A few months ago, I was having a beer with an old friend. We were both in from our respective big cities, fleeing COVID and quarantine to visit our tiny, hometown tucked away in a forgotten mountain valley. We were reminiscing, rehashing old jokes and memories, and providing each other highlights of the years past and future plans. As old friends are always bound to do, we landed on relationships: past, present, and hopeful.
Since the kickoff of #MeToo, I’ve noticed that progressive men are very quick to bring it up. Constantly making sure I know they understand “Me Too.” Not harassment, or misuse of power in the workplace, sexist microaggressions, abuse, or rape. No, these good men, always call it “Me Too,” like it’s a verb bored high school students conjugate in French class, “Je ne Me Too jamais les femmes,” or a noun, synonymous with an ancient curse or alien abduction, “Did you hear? Me Too came for him.” Every date. Every male co-worker. Every platonic friend. What do you want? A slow clap for not being the biggest prick in my life today? God forbid you men do the bare minimum in life and not assault women.
So, this friend was like every other good man I know right now. He pulled out his rolodex of booty and let me know, to the best of his ability, that he has never Me Too’d a woman.
I asked, “How do you know?”
His answer was simple and respectful, “I asked.”
The night moved on. Other friends came and went around us, sitting down for a while, dishing out quick one-liners, then continuing on with the musical chairs of a small-town bar scene, where everyone does know your name, as well as your address, your parents’ landline number, who your junior high school crush was, the color of your braces, how many kids your junior high crush has now, the number of MIPs you racked up, how many times your junior high crush has been to jail, who punched your v-card, oh and your junior high crush’s cell number, let’s text him and see if he’ll come out!
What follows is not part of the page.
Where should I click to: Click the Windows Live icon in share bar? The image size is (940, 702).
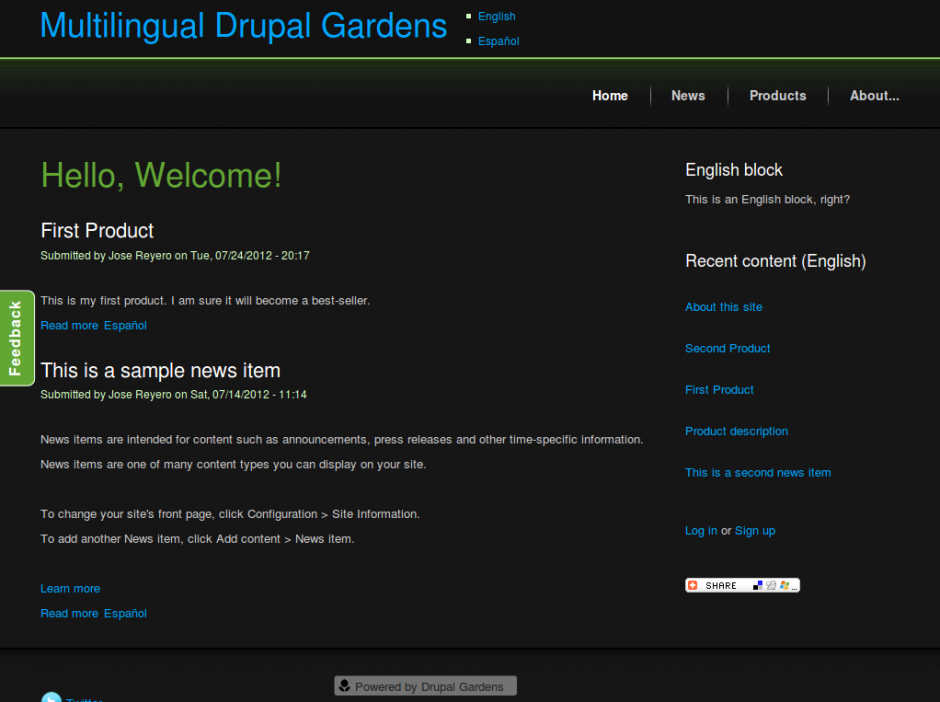pos(784,585)
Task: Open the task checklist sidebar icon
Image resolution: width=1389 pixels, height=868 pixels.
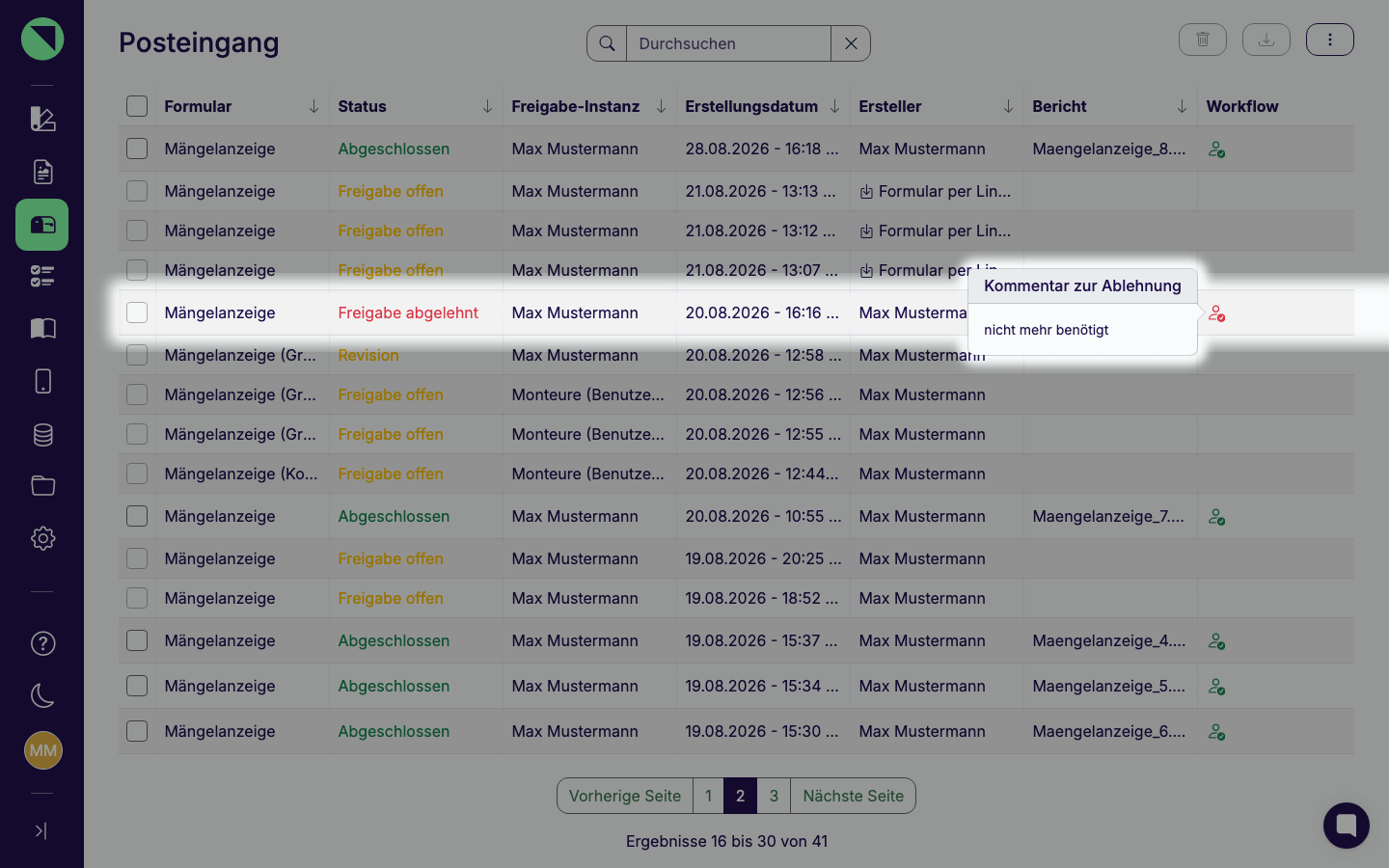Action: pyautogui.click(x=42, y=277)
During this, someone sat down at our table that I didn’t recognize. He had the bland face of someone considered generally good looking, but not striking enough to be anything other than a long-forgotten heart-scribble in a thrown away yearbook.
I leaned over to my friend and asked him, “Who is that?”
“John Doe” he said.
“Oh. The rapist?” I asked.
My friend’s face immediately changed. Thunder struck his eyes.
“Where did you hear that?”
“I don’t know. Everyone just knows.”
“Well, I know you have a big mouth. So you better know what you’re talking about before you say shit about one of my best friends.”
I was confused to say the least. If the situation had been reversed, my reaction wouldn’t have been disbelief. Hurt maybe, but not disbelief. But then, as a woman, I know better. I know that there are monsters amongst us, lurking behind the grins manufactured by the same small town orthodontist we all share. But why was it that my friend, this good man, who I think so highly of and has always shown everyone profound respect, who not an hour before told me he understands what women go through and is self-conscious of his own actions, why is it that instead of approaching what I had said from a place of empathy, or curiosity at the very least, instead met it with incredulous anger?
I know that my comment probably came off as flip and I know that it was shocking news for my friend to hear. And he was right. I didn’t have all the answers. I didn’t know the full story. I didn’t know who was involved. But I knew enough. I knew through the women’s whisper network to stay away from him. I can’t even pinpoint for how long I’ve known. I did my best to explain this to my friend. And while I didn’t know every factoid of the situation, I attempted to convey that this is what women in town said about John and what they said wasn’t gossip, but a warning. This is what women whisper in your ear in the bathroom if they saw him flirting with you at the bar. This is what women whisper in your ear when they see him walking down Main Street hand-in-hand with a young girl you hope will be okay.
I don’t think I did a good job of explaining this. I was mad, he was mad, and we were both about seven beers in. At one point, he wasn’t sitting next to me anymore, and I can’t even remember if we said goodbye to each other that night.
This night continues to bother me and scratch at my bone marrow. I talked with other girlfriends about my outrage at the hypocrisy of the good men in our lives and feeling powerless at my inability to find the words to convey how I felt in the moment. Then the other day, during my morning shit scroll, I saw it. A photo of a woman with a sign at a protest was going viraland it summed up everything I was unable to verbalize that night “Why does every woman know another woman that has been raped but no man knows a rapist?”
Doesn’t add up, does it?
I don’t think my friend is a bad man. I think he’s actually pretty great. I just need the men in my life to start doing the math.